HipyrNet: Hypernet-Guided Feature Pyramid network for mixed-exposure correction
Shaurya Singh Rathore, Aravind Shenoy, Krish Didwania, Aditya Kasliwal, Ujjwal Verma
TL;DR
HipyrNet addresses mixed-exposure correction by embedding a HyperNetwork within a Laplacian Pyramid framework to dynamically generate the decomposition kernel for each input. The architecture blends multiscale feature translation with input-conditioned kernels, enabling adaptive restoration of both under- and overexposed regions. A composite loss combines pixel, adversarial, and kernel-prediction terms to improve fidelity while maintaining adaptability across diverse exposures. Evaluations on the SICE, SICE-Grad, and SICE-Mix datasets show state-of-the-art PSNR/SSIM performance, with notable improvements over prior methods, highlighting the practical value of dynamic, per-image kernel generation for exposure correction and paving the way for real-time, adaptive image translation tasks.
Abstract
Recent advancements in image translation for enhancing mixed-exposure images have demonstrated the transformative potential of deep learning algorithms.

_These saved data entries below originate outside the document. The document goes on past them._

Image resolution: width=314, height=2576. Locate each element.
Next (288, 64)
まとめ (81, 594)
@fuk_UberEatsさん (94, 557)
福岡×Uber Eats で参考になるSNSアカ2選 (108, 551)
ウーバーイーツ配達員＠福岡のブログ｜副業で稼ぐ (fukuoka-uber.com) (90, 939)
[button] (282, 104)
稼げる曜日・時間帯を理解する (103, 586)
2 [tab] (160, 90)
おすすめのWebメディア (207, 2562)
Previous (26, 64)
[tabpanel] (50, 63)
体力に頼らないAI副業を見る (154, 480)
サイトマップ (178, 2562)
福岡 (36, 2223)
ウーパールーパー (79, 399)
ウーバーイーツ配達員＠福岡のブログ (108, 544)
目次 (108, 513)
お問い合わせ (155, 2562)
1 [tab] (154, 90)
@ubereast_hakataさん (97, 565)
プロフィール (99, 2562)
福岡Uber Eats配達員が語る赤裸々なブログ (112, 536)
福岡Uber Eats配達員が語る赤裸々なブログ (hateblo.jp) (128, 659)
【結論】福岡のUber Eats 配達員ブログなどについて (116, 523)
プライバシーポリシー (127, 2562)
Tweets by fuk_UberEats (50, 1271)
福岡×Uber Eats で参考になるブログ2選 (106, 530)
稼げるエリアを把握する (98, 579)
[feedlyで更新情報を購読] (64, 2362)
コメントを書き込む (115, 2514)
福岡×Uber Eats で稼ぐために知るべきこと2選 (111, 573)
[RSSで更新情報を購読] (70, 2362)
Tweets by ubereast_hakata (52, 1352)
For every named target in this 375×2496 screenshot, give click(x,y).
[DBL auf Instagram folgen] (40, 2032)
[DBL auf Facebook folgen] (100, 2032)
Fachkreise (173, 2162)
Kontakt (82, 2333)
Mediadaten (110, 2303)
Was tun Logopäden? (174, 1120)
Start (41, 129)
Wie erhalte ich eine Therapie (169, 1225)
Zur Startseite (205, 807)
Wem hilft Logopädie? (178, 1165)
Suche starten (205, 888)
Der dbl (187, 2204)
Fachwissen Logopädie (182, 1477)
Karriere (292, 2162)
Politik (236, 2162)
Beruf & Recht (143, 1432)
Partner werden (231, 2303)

However, addressing extreme exposure variations in images remains a significant challenge due to the inherent complexity and contrast inconsistencies across regions. Current methods often struggle to adapt effectively to these variations, resulting in suboptimal performance. In this work, we propose HipyrNet, a novel approach that integrates a HyperNetwork within a Laplacian Pyramid-based framework to tackle the challenges of mixed-exposure image enhancement. The inclusion of a HyperNetwork allows the model to adapt to these exposure variations. HyperNetworks dynamically generates weights for another network, allowing dynamic changes during deployment. In our model, the HyperNetwork employed is used to predict optimal kernels for Feature Pyramid decomposition, which enables a tailored and adaptive decomposition process for each input image. Our enhanced translational network incorporates multiscale decomposition and reconstruction, leveraging dynamic kernel prediction to capture and manipulate features across varying scales. Extensive experiments demonstrate that HipyrNet outperforms existing methods, particularly in scenarios with extreme exposure variations, achieving superior results in both qualitative and quantitative evaluations. Our approach sets a new benchmark for mixed-exposure image enhancement, paving the way for future research in adaptive image translation.